Where the records below show a line containing "The height and width of the screenshot is (763, 1026).", start copying; end with the line containing "Click the Description column header", and copy it too.

##### Records provided #####

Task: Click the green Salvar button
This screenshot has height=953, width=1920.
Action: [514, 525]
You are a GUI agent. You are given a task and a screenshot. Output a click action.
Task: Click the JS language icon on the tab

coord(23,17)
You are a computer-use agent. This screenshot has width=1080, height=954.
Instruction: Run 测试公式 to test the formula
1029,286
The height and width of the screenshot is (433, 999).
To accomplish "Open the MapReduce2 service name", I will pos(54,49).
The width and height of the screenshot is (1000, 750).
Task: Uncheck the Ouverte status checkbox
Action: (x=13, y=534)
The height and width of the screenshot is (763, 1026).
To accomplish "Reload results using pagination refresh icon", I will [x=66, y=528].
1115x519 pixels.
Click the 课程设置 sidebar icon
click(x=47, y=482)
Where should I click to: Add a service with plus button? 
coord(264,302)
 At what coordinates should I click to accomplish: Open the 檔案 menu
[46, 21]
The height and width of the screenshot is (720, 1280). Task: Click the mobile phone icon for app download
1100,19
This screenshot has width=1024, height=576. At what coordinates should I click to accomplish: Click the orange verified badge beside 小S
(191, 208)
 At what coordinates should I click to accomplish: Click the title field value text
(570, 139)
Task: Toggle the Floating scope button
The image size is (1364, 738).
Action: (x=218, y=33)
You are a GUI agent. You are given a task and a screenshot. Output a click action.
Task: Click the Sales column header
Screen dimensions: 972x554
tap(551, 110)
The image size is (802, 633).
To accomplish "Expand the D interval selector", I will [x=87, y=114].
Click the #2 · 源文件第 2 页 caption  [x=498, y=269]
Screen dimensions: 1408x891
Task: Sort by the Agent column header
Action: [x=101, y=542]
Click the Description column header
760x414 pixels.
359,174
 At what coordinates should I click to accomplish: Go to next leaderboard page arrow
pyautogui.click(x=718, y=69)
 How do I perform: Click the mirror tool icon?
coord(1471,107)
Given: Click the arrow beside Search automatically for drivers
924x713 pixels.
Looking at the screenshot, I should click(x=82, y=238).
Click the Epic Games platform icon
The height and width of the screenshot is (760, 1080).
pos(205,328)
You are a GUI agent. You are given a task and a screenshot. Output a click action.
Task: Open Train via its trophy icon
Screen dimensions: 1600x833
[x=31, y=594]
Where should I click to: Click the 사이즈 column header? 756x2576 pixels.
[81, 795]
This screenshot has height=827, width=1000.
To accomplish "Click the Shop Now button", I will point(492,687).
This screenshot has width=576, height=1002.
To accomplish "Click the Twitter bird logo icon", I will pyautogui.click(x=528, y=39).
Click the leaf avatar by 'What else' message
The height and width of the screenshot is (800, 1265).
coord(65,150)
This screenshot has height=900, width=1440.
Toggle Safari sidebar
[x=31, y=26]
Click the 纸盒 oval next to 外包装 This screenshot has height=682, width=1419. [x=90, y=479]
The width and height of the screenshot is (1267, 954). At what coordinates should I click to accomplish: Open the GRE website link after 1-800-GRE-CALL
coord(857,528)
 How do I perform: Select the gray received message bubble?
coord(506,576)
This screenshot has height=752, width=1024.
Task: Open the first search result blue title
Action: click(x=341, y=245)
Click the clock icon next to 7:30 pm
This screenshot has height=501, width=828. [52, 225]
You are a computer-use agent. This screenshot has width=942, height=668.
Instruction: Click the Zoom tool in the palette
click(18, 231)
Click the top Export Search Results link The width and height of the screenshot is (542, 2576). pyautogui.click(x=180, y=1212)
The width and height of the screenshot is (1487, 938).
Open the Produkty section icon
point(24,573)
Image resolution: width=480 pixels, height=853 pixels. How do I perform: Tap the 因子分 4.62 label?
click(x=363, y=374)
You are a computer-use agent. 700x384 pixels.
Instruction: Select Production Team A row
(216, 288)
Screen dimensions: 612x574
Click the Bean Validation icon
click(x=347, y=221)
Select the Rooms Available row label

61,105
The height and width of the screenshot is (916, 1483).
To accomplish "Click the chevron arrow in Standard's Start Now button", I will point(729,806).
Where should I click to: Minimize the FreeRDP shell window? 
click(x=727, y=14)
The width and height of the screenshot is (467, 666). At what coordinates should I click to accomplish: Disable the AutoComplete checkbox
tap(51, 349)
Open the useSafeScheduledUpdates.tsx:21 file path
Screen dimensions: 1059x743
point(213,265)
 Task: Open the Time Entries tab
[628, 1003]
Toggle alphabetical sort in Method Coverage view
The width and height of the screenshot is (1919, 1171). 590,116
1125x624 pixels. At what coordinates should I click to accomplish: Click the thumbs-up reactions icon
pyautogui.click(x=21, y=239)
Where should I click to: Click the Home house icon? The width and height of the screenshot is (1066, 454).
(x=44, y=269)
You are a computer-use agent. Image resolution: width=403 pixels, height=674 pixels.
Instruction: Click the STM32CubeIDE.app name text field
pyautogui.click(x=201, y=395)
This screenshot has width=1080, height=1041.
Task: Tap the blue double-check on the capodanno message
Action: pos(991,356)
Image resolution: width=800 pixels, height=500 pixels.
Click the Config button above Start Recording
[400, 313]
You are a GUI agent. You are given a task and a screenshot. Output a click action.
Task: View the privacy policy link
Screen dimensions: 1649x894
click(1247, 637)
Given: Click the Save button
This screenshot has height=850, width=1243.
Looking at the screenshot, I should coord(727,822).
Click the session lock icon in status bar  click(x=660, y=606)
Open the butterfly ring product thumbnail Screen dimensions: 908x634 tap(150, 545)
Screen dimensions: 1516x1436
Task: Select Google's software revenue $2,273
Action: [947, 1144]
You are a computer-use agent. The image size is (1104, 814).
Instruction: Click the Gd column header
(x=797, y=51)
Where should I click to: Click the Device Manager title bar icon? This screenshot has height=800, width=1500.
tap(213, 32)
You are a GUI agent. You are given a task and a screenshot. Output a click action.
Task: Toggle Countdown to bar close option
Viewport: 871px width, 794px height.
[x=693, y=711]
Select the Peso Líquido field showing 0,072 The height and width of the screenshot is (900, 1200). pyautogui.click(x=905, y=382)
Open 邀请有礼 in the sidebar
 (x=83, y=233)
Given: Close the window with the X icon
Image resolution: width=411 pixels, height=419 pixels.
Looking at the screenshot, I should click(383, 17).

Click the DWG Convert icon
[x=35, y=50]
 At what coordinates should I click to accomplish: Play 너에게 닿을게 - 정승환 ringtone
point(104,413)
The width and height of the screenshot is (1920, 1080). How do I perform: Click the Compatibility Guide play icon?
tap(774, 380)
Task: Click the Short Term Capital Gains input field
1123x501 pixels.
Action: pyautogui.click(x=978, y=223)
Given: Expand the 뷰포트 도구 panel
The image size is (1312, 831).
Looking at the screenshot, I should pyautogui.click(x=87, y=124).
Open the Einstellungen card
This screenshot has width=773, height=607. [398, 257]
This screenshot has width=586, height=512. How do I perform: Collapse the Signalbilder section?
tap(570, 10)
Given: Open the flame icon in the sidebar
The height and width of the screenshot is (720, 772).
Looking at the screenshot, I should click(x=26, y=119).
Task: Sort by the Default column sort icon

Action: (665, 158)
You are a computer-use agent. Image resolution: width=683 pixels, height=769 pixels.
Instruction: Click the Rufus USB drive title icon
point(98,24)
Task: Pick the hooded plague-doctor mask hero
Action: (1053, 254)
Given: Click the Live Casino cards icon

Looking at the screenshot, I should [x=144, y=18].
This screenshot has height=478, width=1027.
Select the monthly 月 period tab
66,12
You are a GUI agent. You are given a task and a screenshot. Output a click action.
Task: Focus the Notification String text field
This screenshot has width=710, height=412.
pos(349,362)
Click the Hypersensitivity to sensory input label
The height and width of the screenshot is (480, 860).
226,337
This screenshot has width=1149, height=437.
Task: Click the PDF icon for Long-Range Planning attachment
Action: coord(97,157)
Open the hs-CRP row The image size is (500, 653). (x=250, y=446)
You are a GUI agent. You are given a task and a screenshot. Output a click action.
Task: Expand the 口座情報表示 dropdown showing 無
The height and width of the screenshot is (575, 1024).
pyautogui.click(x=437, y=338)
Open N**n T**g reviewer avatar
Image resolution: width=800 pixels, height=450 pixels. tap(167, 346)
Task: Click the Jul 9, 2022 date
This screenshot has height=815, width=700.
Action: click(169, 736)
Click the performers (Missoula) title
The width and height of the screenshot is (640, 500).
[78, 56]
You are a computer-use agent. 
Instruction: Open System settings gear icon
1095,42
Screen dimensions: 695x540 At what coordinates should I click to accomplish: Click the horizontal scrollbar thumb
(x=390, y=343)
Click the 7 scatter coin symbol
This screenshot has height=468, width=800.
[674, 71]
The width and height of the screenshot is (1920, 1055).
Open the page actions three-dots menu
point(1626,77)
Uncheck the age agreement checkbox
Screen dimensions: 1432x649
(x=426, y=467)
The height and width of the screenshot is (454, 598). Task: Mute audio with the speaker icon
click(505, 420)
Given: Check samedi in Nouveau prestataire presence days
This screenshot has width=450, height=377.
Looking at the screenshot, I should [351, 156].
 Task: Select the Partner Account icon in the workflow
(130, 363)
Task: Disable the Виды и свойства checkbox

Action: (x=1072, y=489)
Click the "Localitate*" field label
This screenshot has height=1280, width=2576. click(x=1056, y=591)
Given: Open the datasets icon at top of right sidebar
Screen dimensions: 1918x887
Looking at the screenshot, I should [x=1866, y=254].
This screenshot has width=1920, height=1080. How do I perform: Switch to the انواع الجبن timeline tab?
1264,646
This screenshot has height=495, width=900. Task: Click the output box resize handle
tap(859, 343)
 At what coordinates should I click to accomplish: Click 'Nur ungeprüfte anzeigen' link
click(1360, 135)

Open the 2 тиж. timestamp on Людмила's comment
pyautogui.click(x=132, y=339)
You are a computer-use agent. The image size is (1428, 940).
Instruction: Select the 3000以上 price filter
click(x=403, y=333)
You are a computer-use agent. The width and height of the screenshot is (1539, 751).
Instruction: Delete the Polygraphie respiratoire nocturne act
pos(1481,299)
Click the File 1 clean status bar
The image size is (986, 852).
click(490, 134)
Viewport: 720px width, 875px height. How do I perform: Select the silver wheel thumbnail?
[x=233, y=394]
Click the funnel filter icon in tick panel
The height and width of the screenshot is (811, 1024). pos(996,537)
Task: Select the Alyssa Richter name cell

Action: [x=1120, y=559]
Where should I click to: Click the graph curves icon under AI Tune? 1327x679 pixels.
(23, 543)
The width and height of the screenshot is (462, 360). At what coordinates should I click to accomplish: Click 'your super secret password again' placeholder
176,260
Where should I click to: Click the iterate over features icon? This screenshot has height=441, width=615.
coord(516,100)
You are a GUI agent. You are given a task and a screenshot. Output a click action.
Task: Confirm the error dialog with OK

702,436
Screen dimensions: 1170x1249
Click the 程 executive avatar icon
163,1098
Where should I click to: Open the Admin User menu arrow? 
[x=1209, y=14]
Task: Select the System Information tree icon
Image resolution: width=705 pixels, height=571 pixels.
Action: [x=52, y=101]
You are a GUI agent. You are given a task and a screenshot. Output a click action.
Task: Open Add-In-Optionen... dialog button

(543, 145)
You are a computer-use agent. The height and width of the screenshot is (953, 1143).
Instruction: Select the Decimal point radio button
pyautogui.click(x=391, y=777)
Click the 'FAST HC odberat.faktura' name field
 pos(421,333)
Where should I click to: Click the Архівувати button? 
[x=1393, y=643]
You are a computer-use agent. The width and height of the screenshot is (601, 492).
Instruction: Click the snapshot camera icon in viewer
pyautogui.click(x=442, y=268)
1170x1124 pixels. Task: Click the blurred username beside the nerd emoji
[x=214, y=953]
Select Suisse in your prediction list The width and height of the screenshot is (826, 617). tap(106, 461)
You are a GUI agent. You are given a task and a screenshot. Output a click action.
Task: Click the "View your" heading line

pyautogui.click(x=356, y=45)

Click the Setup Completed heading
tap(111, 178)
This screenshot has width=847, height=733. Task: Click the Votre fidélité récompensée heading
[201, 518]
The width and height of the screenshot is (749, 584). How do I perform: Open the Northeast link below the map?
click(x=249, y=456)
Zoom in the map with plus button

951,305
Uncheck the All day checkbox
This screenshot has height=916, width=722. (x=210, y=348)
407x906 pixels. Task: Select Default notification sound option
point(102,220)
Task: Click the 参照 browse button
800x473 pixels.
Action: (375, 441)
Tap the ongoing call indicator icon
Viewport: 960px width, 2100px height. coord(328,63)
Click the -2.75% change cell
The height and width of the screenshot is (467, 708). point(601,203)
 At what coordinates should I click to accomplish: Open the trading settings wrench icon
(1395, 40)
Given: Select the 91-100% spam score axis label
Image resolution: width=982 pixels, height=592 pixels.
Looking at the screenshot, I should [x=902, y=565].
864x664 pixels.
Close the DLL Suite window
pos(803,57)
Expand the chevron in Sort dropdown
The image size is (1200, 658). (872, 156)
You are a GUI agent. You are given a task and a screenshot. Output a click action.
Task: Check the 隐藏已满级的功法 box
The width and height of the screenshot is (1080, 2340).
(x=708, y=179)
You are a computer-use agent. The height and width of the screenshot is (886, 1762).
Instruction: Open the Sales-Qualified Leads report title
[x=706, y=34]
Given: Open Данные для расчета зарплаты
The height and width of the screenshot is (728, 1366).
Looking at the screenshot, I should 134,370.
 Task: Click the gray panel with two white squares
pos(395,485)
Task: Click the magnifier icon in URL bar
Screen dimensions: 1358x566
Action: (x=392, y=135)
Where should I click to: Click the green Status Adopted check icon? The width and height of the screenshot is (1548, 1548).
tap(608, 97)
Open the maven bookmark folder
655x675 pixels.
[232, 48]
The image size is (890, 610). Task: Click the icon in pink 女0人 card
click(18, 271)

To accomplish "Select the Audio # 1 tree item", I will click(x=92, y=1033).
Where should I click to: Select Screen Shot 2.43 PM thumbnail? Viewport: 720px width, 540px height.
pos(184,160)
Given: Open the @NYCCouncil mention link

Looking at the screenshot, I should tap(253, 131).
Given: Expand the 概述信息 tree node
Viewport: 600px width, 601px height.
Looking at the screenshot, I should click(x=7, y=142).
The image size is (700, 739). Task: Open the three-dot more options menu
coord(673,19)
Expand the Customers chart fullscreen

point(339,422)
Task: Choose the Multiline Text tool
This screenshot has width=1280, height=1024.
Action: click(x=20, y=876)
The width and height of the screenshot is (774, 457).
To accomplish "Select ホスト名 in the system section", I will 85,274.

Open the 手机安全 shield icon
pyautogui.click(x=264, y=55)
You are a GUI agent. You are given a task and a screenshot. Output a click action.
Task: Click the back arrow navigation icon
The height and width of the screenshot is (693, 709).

#####

Task result:
The height and width of the screenshot is (763, 1026).
To accomplish "Reload results using pagination refresh icon", I will [x=66, y=528].
1115x519 pixels.
Click the 课程设置 sidebar icon
click(x=47, y=482)
Where should I click to: Add a service with plus button? 
coord(264,302)
 At what coordinates should I click to accomplish: Open the 檔案 menu
[46, 21]
The height and width of the screenshot is (720, 1280). Task: Click the mobile phone icon for app download
1100,19
This screenshot has width=1024, height=576. At what coordinates should I click to accomplish: Click the orange verified badge beside 小S
(191, 208)
 At what coordinates should I click to accomplish: Click the title field value text
(570, 139)
Task: Toggle the Floating scope button
The image size is (1364, 738).
Action: (x=218, y=33)
You are a GUI agent. You are given a task and a screenshot. Output a click action.
Task: Click the Sales column header
Screen dimensions: 972x554
tap(551, 110)
The image size is (802, 633).
To accomplish "Expand the D interval selector", I will [x=87, y=114].
Click the #2 · 源文件第 2 页 caption  [x=498, y=269]
Screen dimensions: 1408x891
Task: Sort by the Agent column header
Action: [x=101, y=542]
Click the Description column header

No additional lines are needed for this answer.